Speaking publicly for the first time since the deal was abrogated, Dr Baah-Nuakoh said “GNPC was known for sponsoring the Black Stars which gave us a lot of negative mileage but what have done? We are moving away from recurrent expenditure to capital expenditure so we are shifting resources from supporting travel of Black Star players to the construction of pitches and sporting facilities. For this year we are constructing five of the artificial pitches in support of government’s agenda to also provide sporting facilities around the country. We (GNPC) believe that will have a long term benefit to society than the Black Stars sponsorship that we were maligned for even though there was a good rational behind our decision to support the national team.”

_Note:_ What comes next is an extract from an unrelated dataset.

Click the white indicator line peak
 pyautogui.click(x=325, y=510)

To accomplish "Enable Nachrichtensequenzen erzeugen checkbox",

Until the deal was stopped, GNPC paid $3 million annually to the national team as part of its sponsorship package, however, Parliament approved a report by Public Interest and Accountability Committee (PIAC) which recommended that the state corporation re-focuses its resources on core duties only.

The Black Stars of Ghana landed a sponsorship deal with GNPC in 2013 for the country’s crude oil resource managers to sponsor the senior national football team $3 million annually for five years.

Chairman of the Finance Committee Dr. Mark Assibey Yeboah, who read the Finance Committee’s recommendation on the PIAC report, said PIAC noted that contrary to its core mandate, GNPC also extended financial assistance to Bulk Oil Storage and Transportation Company (BOST) as well as Tema Oil Refinery (TOR) -- expenditure that the report found inappropriate.



“The Committee holds the view that GNPC should stick its core mandate. It, therefore, recommends that GNPC should stay away from all activities that do not come under its core function,” Dr. Assibey said on the floor of Parliament at the time.

Parliament had found GNPC's non-core expenditure troubling.
The Parliamentary Select Committee on Mines and Energy in April last year told GNPC to cancel the Black Stars annual sponsorship since it was not worth it.

Majority Leader, Osei Kyei-Mensah-Bonsu told Kumasi-based radio station Nhyira FM at the time that the Mines and Energy Committee was not ready to approve the amount in their (GNPC) budget slated for the Black Stars.

He said Ghana Football Association (GFA) should make a case at the Presidency if the Association wants the government to sponsor the team.